# Enraged US man shoots his malfunctioning computer



## mosaix (Apr 22, 2015)

We've all been there...

http://www.bbc.co.uk/news/world-us-canada-32407688

_A man in the US city of Colorado Springs faces police action after becoming so frustrated with his computer that he took it outside and shot it eight times, police say.

"He was having technology problems, so he took it to the back alley and destroyed it," a police spokesman said._


----------



## HareBrain (Apr 22, 2015)

I can only imagine how (momentarily) satisfying that must have been.


----------



## thaddeus6th (Apr 22, 2015)

If I were a wealthy man, I think I'd take a hammer to the telephone after every cold call.

I did once break a telephone, but it was entirely accidental.


----------



## Venusian Broon (Apr 22, 2015)

Reminds me of this wonderful moment of cinema...

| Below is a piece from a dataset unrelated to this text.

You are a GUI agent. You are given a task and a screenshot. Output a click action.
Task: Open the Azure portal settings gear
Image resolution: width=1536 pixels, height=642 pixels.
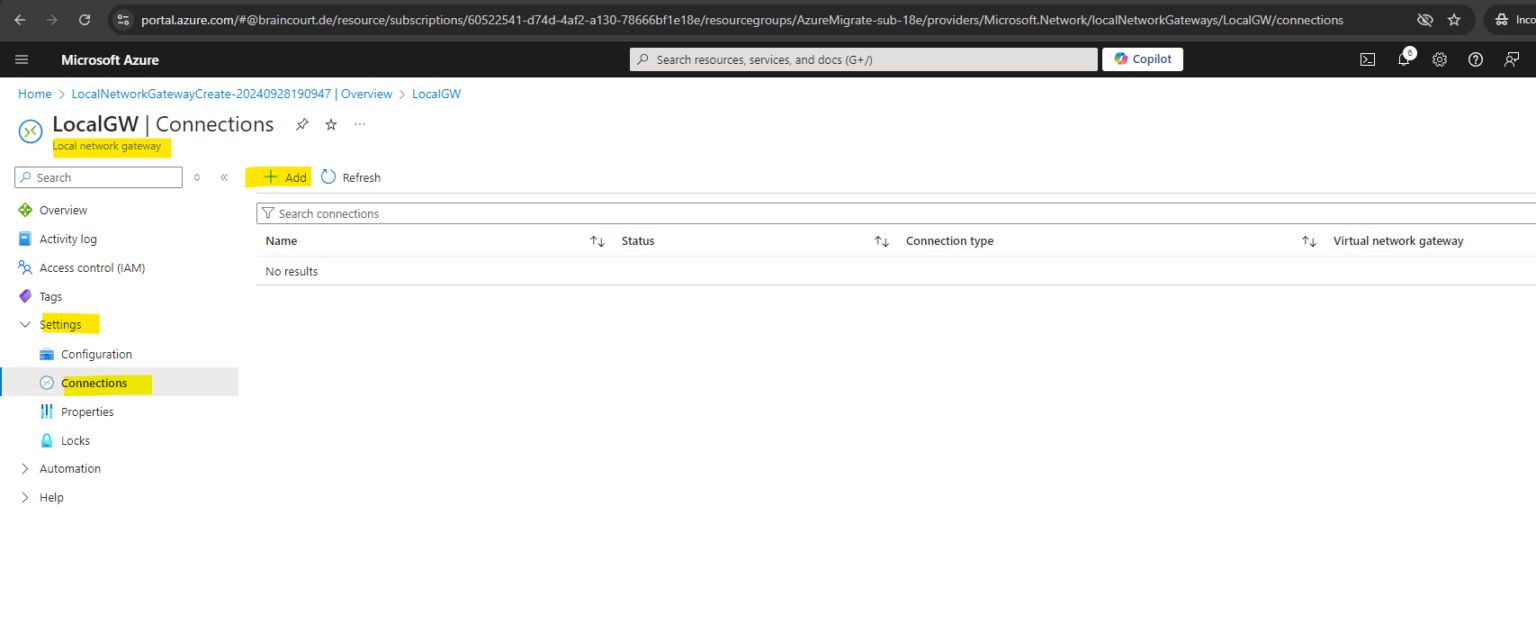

Note - this is supposedly the clean version, but when the song starts up you can pretty much tell what the <_cough_>, word that is being attempted to be removed. So I suppose I should issue warnings to all parents out there...


----------



## Alex The G and T (Apr 22, 2015)

Justifiable Technocide.


----------



## Dan Jones (Apr 25, 2015)

I can only imagine the amount of mobile phones that have been thrown against walls, floors, or other people in fits of rage.

Oh, the humanity!


----------



## Dennis E. Taylor (Apr 25, 2015)

I'm not sure I see the problem...


----------



## BAYLOR (May 1, 2015)

I guess it was time for a computer upgrade.


----------



## Juliana (May 1, 2015)

@Venusian Broon I immediately thought of that clip! Love that movie.


----------



## Karn Maeshalanadae (May 1, 2015)

Eh. What would be more satisfying would have been to beat it with a frozen fish.


Or a baseball bat.


Shooting isn't actually THAT satisfying or stress relieving, unless you fire off a high-velocity rifle. At least, to me. Pistols just don't hold that same kind of...full-body pop behind them.


----------



## Juliana (May 1, 2015)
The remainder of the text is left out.